Materials and methods
BAC library resources
Clones from three BAC libraries were fingerprinted: CHORI-240 derived from Hereford bull L1 Domino 99375 DNA [32] (PJ de Jong, K Osoegawa and C Shu, unpublished) and RPCI-42 derived from Holstein bull DNA [32,33] were constructed at BACPAC Resources Centre [32]. The TAMBT library, containing clones derived from Angus bull and cow DNA, was constructed at Texas A&M University [34] (CA Gill and SL Davis, unpublished).

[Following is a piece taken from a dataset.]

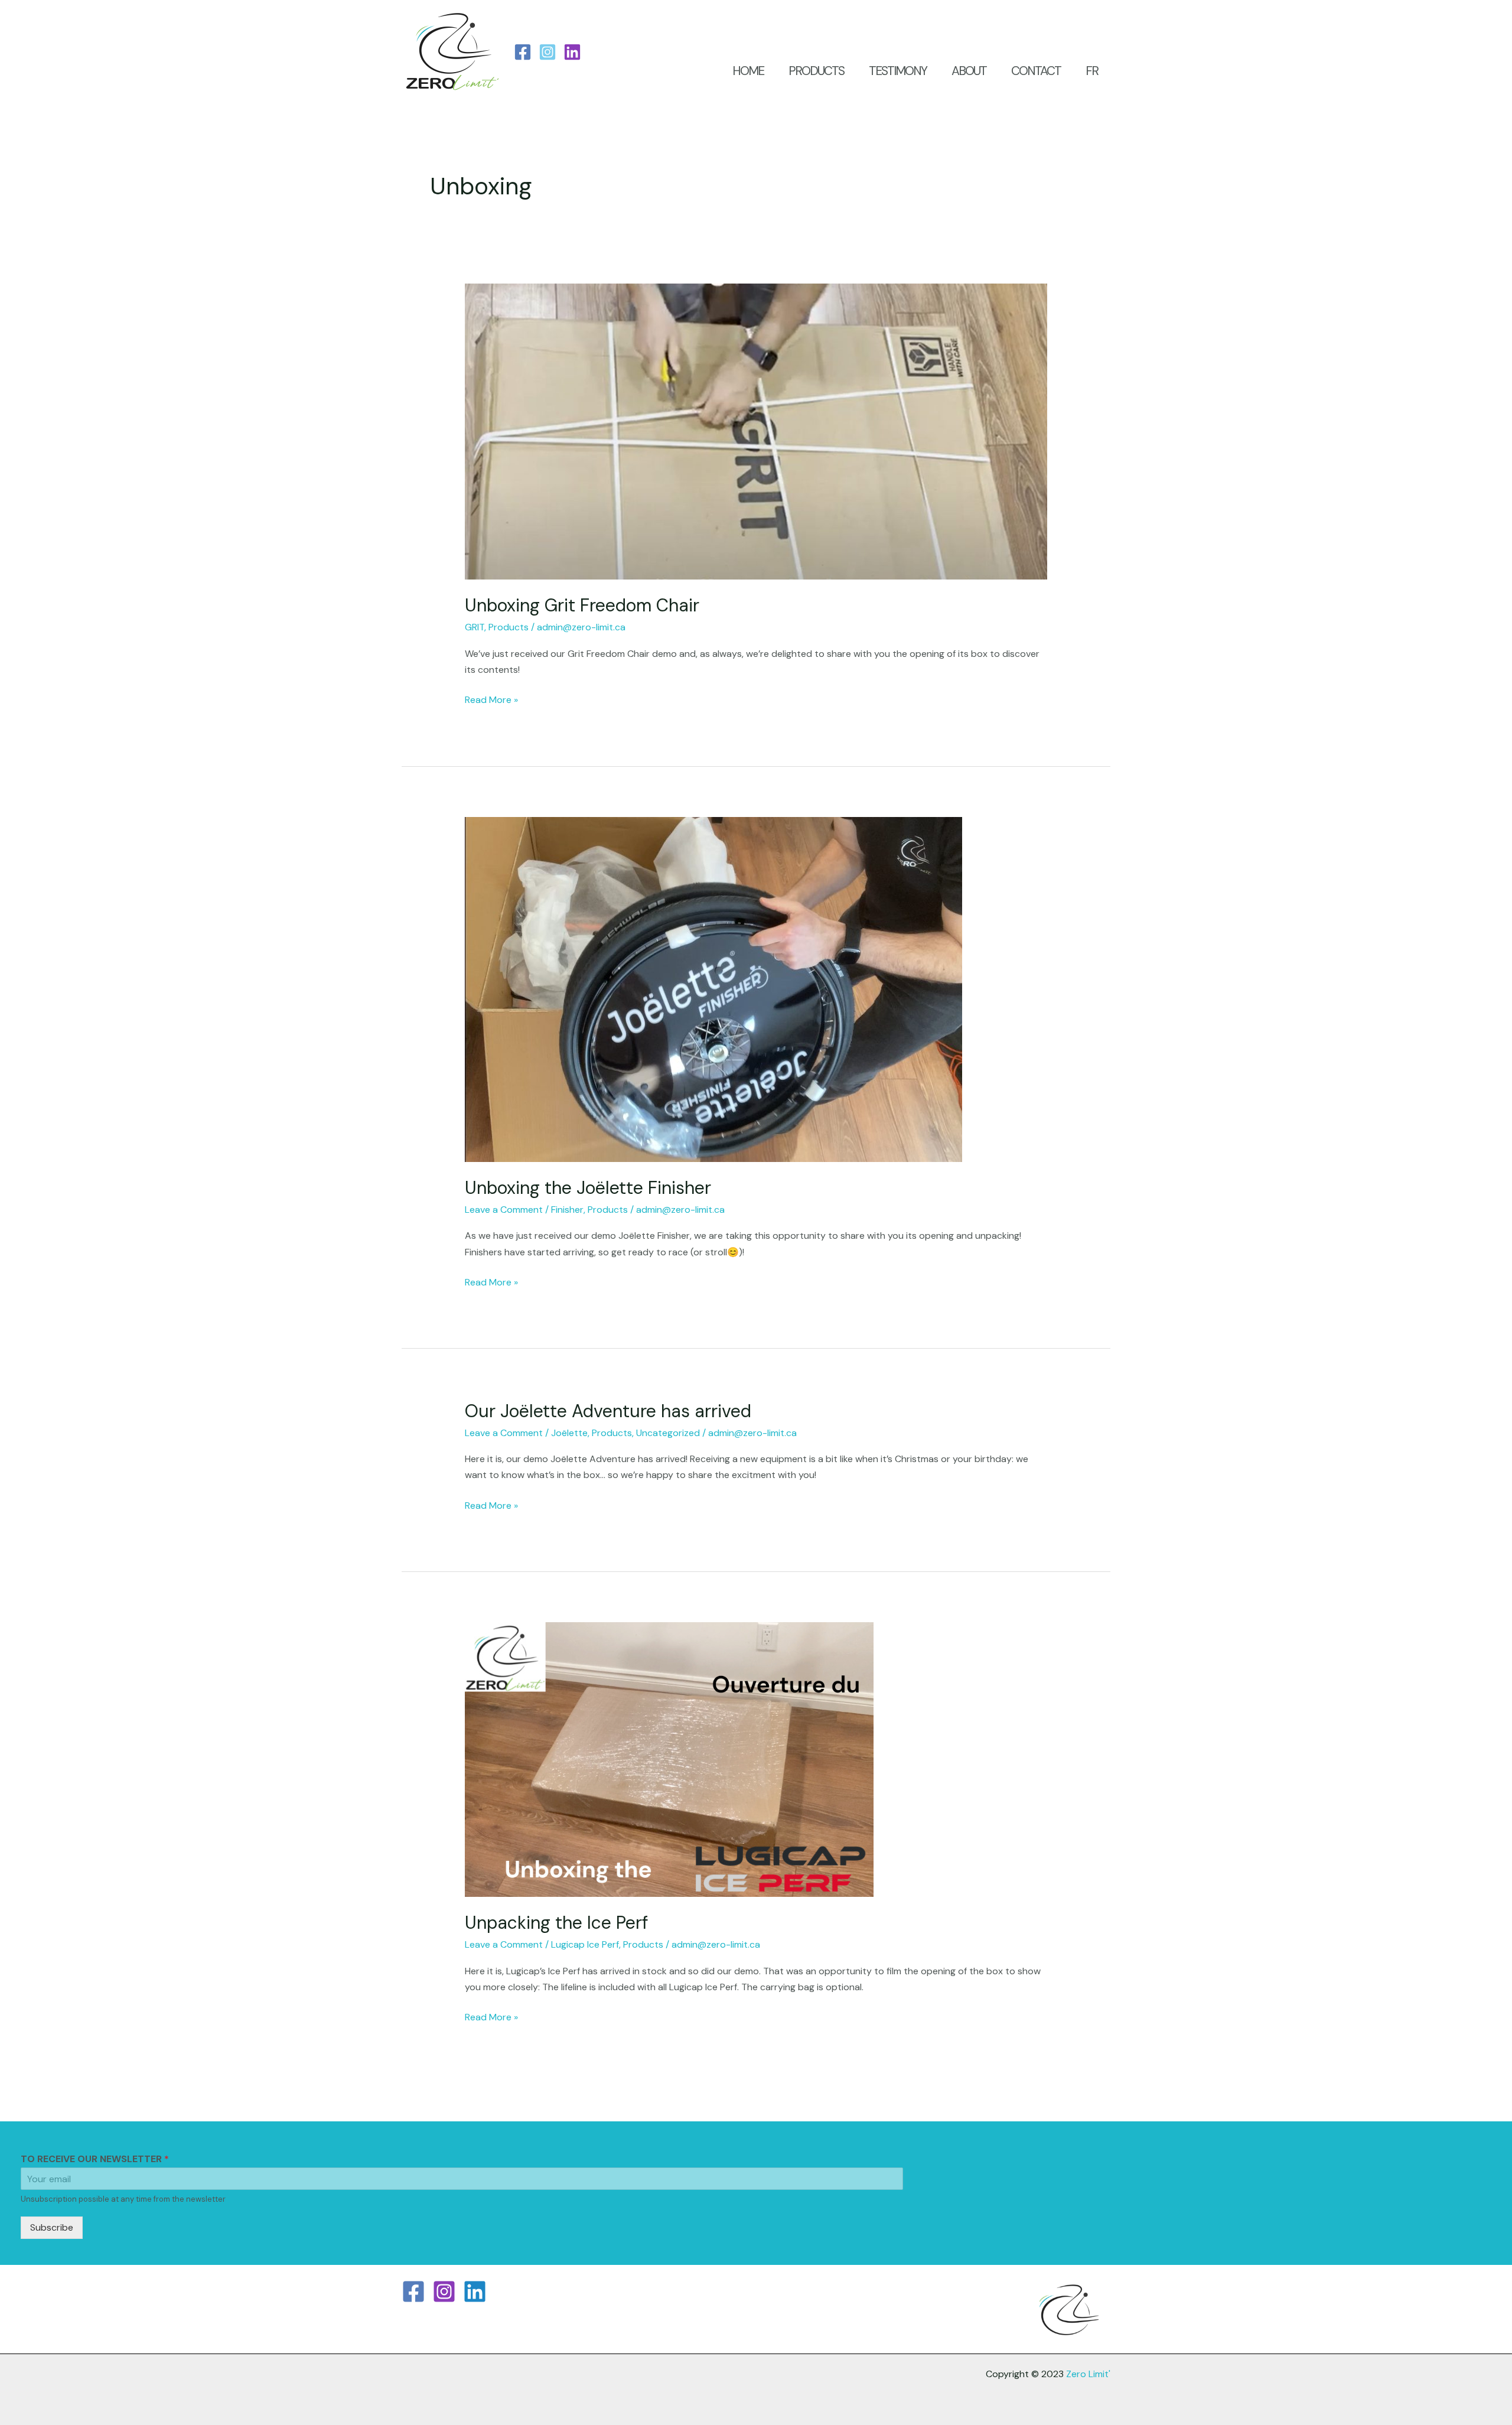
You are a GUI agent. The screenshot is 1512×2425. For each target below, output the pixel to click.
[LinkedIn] (572, 52)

Based on recorded pedigree, the Hereford bull used for CHORI-240 has an inbreeding coefficient (Fx) of 0.31 [75]. His daughter used for the bovine genome sequencing project has Fx = 0.30, and the rxy between these two individuals is 0.954 (MD MacNeil, personal communication).
BAC clone fingerprinting
Fingerprints were generated using an agarose-gel based methodology [23,78,79]. Briefly, BAC clones were cultured overnight in 96-well format and DNA was extracted using an alkaline lysis procedure. The BAC DNA was digested with HindIII (New England Biolabs, Ipswich, MA, USA) and the resulting fragment sizes were resolved by electrophoresis on agarose (Cambrex BioWhittaker, Walkersville, MD, USA) gels. Gels were stained after electrophoresis with SYBR Green I (Invitrogen, Carlsbad, CA, USA) and scanned using a Molecular Dynamics Fluorimager 595. The digitized images were lane tracked interactively using Image software [46,80,81] and restriction fragments were automatically identified and sized using BandLeader [82]. Restriction fragments within a size range of approximately 600 bp to 30 Kbp were collected. HindIII fragments predicted by their size as being derived from sequences internal to the vector were removed from the fragment list for each clone.
BAC end sequencing
End sequencing of BAC clones from the three libraries was performed as part of the International Bovine BAC Mapping Consortium effort. End sequence reads have been deposited in GenBank [GenBank:BZ830806-BZ891831; BZ896446-BZ956676; CC447354-CC447937; CC466118-CC470858; CC470880-CC596504; CC761663-CC775995; CC902786-CC927336; CG917936-CG918393; CG976420-CG992944; CL526294-CL527670; CL603252-CL610093; CL864822-CL865757; CR792448-CR792448; CR792463-CR812463; CR812501-CR846076; CR846104-CR846104; CW848133-CW848163; CZ12846-CZ27312; CZ404298-CZ429751] (Table 6, Additional data file 1) and in the NCBI Trace Archive.
Table 6.
Source* | All sequences† | IBBMC sequence‡ | All clones | IBBMC clones |
TIGR | 61,023 | 61,023 | 29,286 | 29,286 |
UIUC | 107,709 | 75,070 | 51,921 | 38,979 |
EMBRAPA | 43,023 | 43,023 | 21,571 | 21,571 |
BCGSC | 125,597 | 125,597 | 58,368 | 58,368 |
OU | 26,863 | 25,486 | 14,844 | 14,000 |
BARC | 26,982 | 25,454 | 10,862 | 10,857 |
USMARC | 31,355 | 117 | ||
Total | 422,552 | 330,167 | 186,969 | 159,061 |
*TIGR, The Institute for Genomic Research [GenBank:BZ830806-BZ891831]; UIUC, University of Illinois at Urbana-Champaign [GenBank:BZ896446-BZ956676; CC447354-CC447937; CC761663-CC775995; CW848133-CW848163]; EMBRAPA, Embrapa Genetic Resources and Biotechnology [GenBank:CC466118-CC470858; CG917936-CG918393; CG976420-CG992944; CL603252-CL610093; CZ012846-CZ027312]; BCGSC, British Columbia Cancer Agency Genome Sciences Centre [GenBank:CC470880-CC596504]; OU, University of Oklahoma Advanced Center for Genome Technology [GenBank:CC902786-CC927336; CL526294-CL527670; CL864822-CL865757]; BARC, USDA-ARS-Beltsville Agricultural Research Center [GenBank:CZ404298-CZ429751]; USMARC, USDA-ARS-US Meat Animal Research Center. †Includes CHORI-240 and RPCI-42 plasmid sub-clone sequences and end sequences not identified with the IBBMC effort. ‡International Bovine BAC Mapping Consortium. In addition, 53,556 ends of 26,936 clones from the INRA BAC library were sequenced in the IBBMC effort [GenBank:CR792448-CR792448; CR792463-CR812463; CR812501-CR846076; CR846104-CR846104].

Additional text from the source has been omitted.